Research Fellow, Oxford University Centre for Business Taxation

 


[1] Test Claimants in the FII Group Litigation v Commissioners of Inland Revenue and another [2012] UKSC 19, para 96-99

[2] Test Claimants in the FII Group Litigation v Commissioners of Inland Revenue and another [2012] UKSC 19, para 197.

[3] Test Claimants in the FII Group Litigation v Commissioners of Inland Revenue and another [2012] UKSC 19, para 142.

[4] Test Claimants in the FII Group Litigation v Commissioners of Inland Revenue and another [2012] UKSC 19, para 201.

[5] Case C-362/12 Test Claimants in the FII Group Litigation, paras 30-38.

[6] Case C-362/12 Test Claimants in the FII Group Litigation, para 30.

[7] Case C-362/12 Test Claimants in the FII Group Litigation, para 31.

[8] Case C-362/12 Test Claimants in the FII Group Litigation, para 32.

[9] Case C-362/12 Test Claimants in the FII Group Litigation, paras 33 and 37.

[10] Case C-362/12 Test Claimants in the FII Group Litigation, para 34.

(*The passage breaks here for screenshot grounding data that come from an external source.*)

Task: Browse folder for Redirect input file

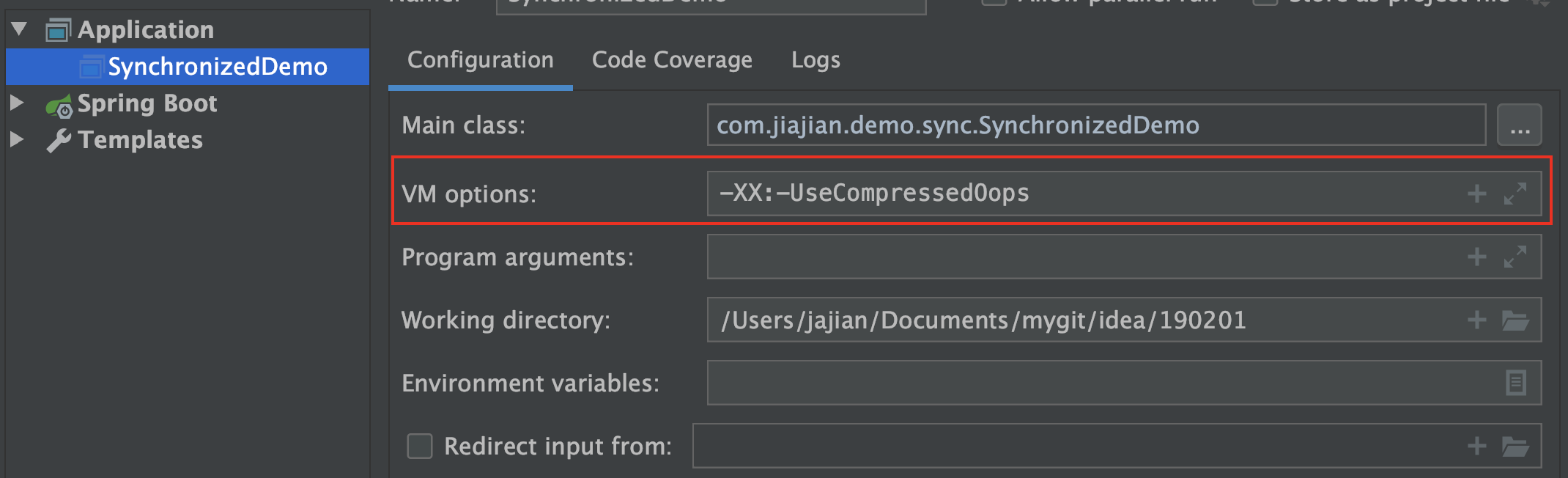Action: click(x=1515, y=446)
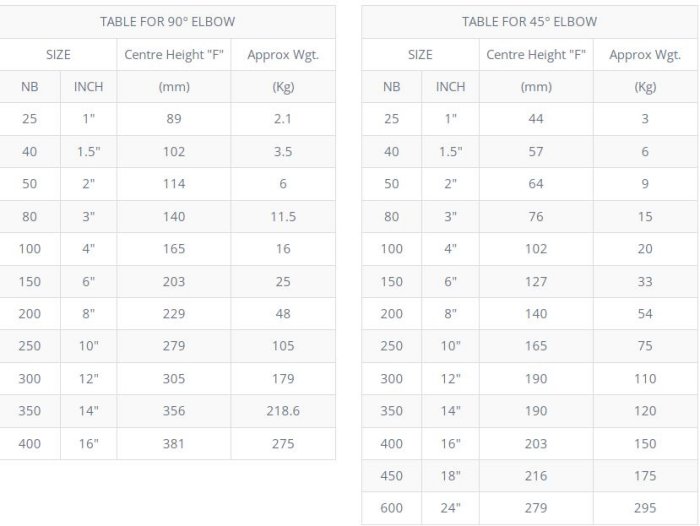700x526 pixels.
Task: Select the 18" inch size cell
Action: (x=450, y=476)
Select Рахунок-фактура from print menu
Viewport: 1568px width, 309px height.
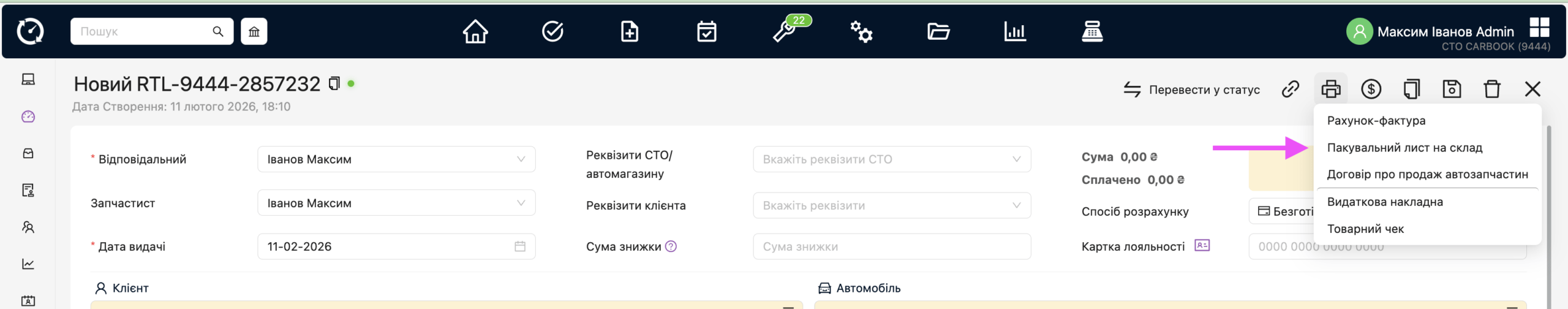pyautogui.click(x=1376, y=121)
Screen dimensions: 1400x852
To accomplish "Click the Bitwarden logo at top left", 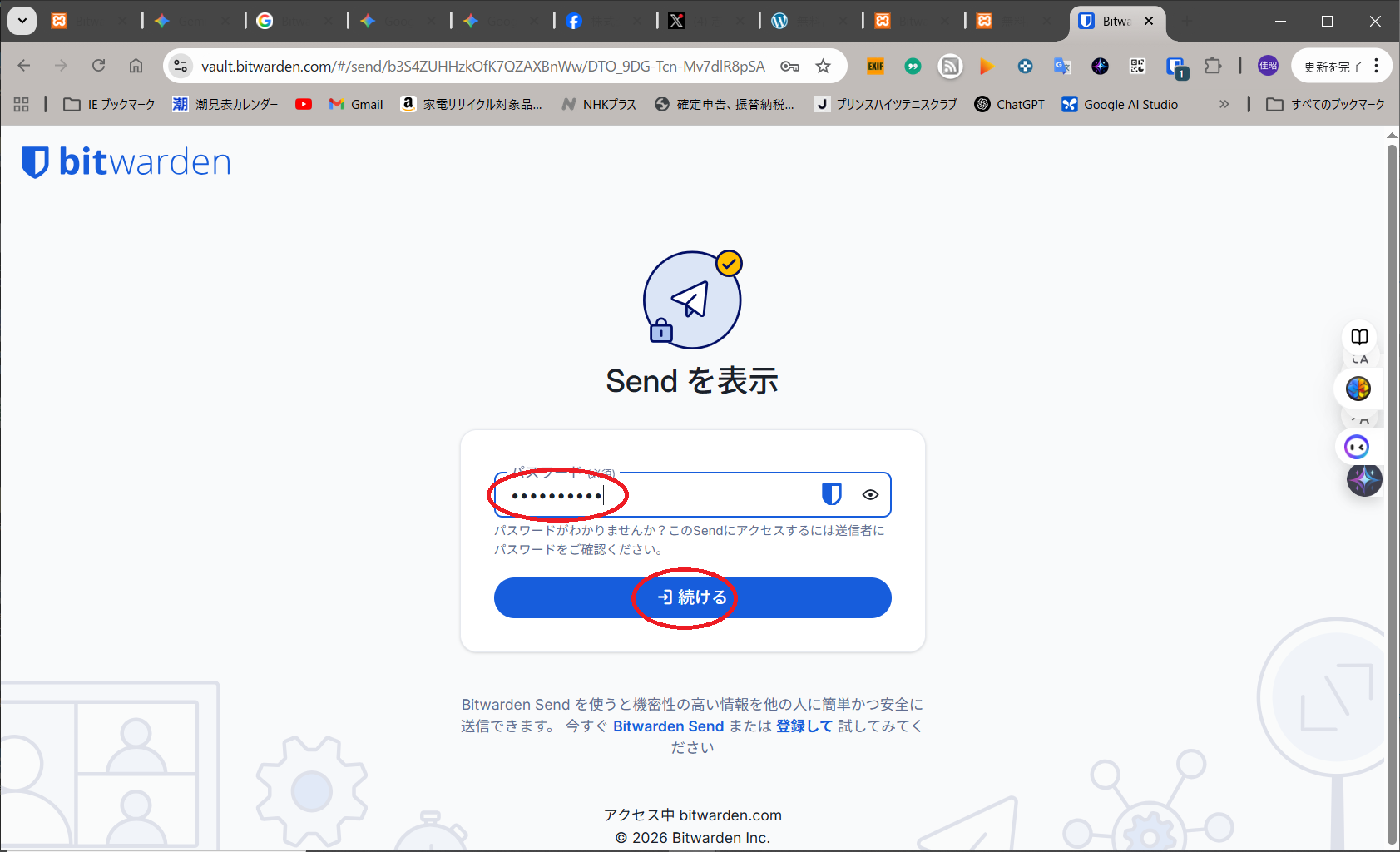I will point(126,162).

[11] Case C-362/12 Test Claimants in the FII Group Litigation, paras 38-39.

[12] Case C-362/12 Test Claimants in the FII Group Litigation, para 41.

[13] Case C-362/12 Test Claimants in the FII Group Litigation, para 43.

[14] Case C-362/12 Test Claimants in the FII Group Litigation, paras 44-48.

[15] Case C-362/12 Test Claimants in the FII Group Litigation, para 51.

[16] AG Opinion in Case C-362/12 Test Claimants in the FII Group Litigation from 5 September 2013.

[17] Case C-362/12 Test Claimants in the FII Group Litigation, para 39.

[18] Case C-362/12 Test Claimants in the FII Group Litigation, paras 50-52.